Count the lines below that include the word "computer" and write that number alone.

START DATA FOR REVIEW

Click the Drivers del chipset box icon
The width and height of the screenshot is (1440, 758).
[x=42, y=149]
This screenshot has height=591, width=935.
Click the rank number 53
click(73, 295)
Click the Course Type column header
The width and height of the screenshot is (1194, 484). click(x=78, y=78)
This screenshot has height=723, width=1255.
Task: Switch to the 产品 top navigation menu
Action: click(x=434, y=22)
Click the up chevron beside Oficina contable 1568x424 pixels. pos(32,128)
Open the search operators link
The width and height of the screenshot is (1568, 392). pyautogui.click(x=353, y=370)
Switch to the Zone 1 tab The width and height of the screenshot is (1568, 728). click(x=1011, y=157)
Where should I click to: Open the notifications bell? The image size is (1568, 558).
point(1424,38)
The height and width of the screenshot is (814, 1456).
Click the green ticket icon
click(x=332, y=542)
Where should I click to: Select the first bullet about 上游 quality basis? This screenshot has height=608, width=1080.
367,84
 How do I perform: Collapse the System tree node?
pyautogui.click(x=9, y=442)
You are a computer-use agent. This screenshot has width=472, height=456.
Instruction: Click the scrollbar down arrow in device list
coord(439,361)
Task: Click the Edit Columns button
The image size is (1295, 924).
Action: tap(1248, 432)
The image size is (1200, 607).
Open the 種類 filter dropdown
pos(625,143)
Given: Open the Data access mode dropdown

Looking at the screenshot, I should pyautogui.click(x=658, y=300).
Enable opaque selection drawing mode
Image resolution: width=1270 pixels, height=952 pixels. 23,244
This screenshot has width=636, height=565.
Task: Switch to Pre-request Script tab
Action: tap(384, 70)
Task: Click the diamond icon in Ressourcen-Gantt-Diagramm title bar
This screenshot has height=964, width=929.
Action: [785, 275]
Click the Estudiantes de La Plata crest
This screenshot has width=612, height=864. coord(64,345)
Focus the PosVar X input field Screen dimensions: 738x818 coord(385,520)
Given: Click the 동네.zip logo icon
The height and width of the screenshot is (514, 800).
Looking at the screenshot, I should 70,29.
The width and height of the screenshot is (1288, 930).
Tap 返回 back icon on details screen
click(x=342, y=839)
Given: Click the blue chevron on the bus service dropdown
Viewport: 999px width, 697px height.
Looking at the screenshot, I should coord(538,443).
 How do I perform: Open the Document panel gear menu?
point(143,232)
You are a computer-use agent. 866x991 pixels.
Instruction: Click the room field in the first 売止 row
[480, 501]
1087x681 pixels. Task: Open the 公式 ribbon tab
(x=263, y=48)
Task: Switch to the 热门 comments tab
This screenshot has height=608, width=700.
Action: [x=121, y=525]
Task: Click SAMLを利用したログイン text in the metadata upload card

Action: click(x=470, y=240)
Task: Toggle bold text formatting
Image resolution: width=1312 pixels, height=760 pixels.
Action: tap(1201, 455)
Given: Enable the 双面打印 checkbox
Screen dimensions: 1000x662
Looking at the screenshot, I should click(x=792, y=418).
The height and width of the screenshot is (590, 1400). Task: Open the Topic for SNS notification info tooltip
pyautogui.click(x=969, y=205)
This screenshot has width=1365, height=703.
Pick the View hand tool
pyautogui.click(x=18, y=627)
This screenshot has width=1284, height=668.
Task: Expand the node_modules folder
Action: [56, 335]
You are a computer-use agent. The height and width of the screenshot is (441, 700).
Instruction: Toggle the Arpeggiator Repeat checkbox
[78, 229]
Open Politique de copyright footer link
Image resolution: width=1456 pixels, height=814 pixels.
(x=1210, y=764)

END DATA FOR REVIEW

→ **RESULT OF THE EXERCISE**: 3